- Instruction
- Functions details in utils.py
- get_firm_uid(header_uids: dict, name_list: list) -> List[str]
- get_basic_info_soup(header_basic_info: dict, uid_list: list) -> List[BeautifulSoup]
- get_dev_info_soup(header_dev_info: dict, uid_list: list) -> List[BeautifulSoup]
- parse_basic_info(basic_soup: BeautifulSoup) -> dict
- parse_dev_info(dev_soup: BeautifulSoup) -> dict
- fill_excel(path_to_sample_file: str, output_dir: str, all_df: pd.DataFrame) -> None
- To do
This crawler is designed for specific use case, you can find that I only parsed some specific information. However the code's logic is easy to read and you can customize it to meet you personal demand.
- This crawler use cookies to authenticate login
- Please check the function in
utils.py
which includes all core codes
This function takes:
# @header_uids: a header dictionary for requests
# @name_list: a list of company names
# @return: a list of company's uid
The uid acts as a Unique Identifier for a company, it is assigned for every company by qichacha, we need that uid to get the specific website for each company.
# @header_basic_info: a header dictionary for request basic info
# @uid_list: a list of company's uid
# @preturn: a list of BeautifulSoup instance, which contains the basic info page htlm contents
This function is used for fetching the basic information for a company. Specifically, there are two main pages I want to parse, one is the basic information page (基本信息 in chinese), another is development page (企业发展 in chinese). So, the function just fetch the basic information page html content.
# @header_dev_info: a header dictionary for request development info
# @uid_list: a list of company's uid
# @preturn: a list of BeautifulSoup instance, which contains the development info page htlm contents
This function is used for fetching the development information for a company as I metion above.
# @basic_soup: a list of BeautifulSoup instance, which contains the basic info page htlm contents
# @preturn: a dictionary that contains selected basic information. key is the name of info, value is the value of that info. E.g. "website": "www.example.com"

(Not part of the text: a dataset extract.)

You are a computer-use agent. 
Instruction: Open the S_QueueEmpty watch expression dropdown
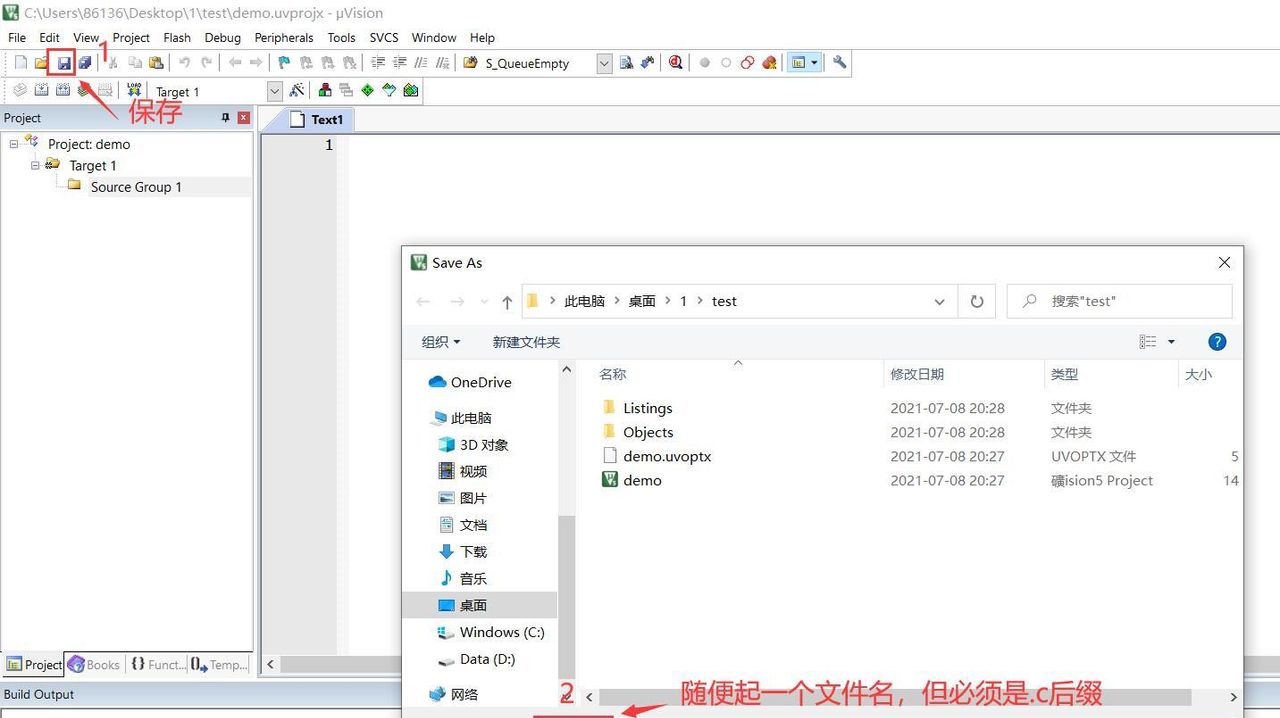pos(603,63)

# @dev_soup: a list of BeautifulSoup instance, which contains the development info page htlm contents
# @preturn: a dictionary that contains selected development information. key is the name of info, value is the value of that info. E.g. "total_profits": "xxx"
# @path_to_sample_file: path to sample excel form file that you want to fill
# @output_dir: output directory
# @all_df: the pandas.DataFrame that contains all information, each row corresponds to each company, columns is the name of info
For the future, maybe I will write a cli wraper for this crawler, let's see.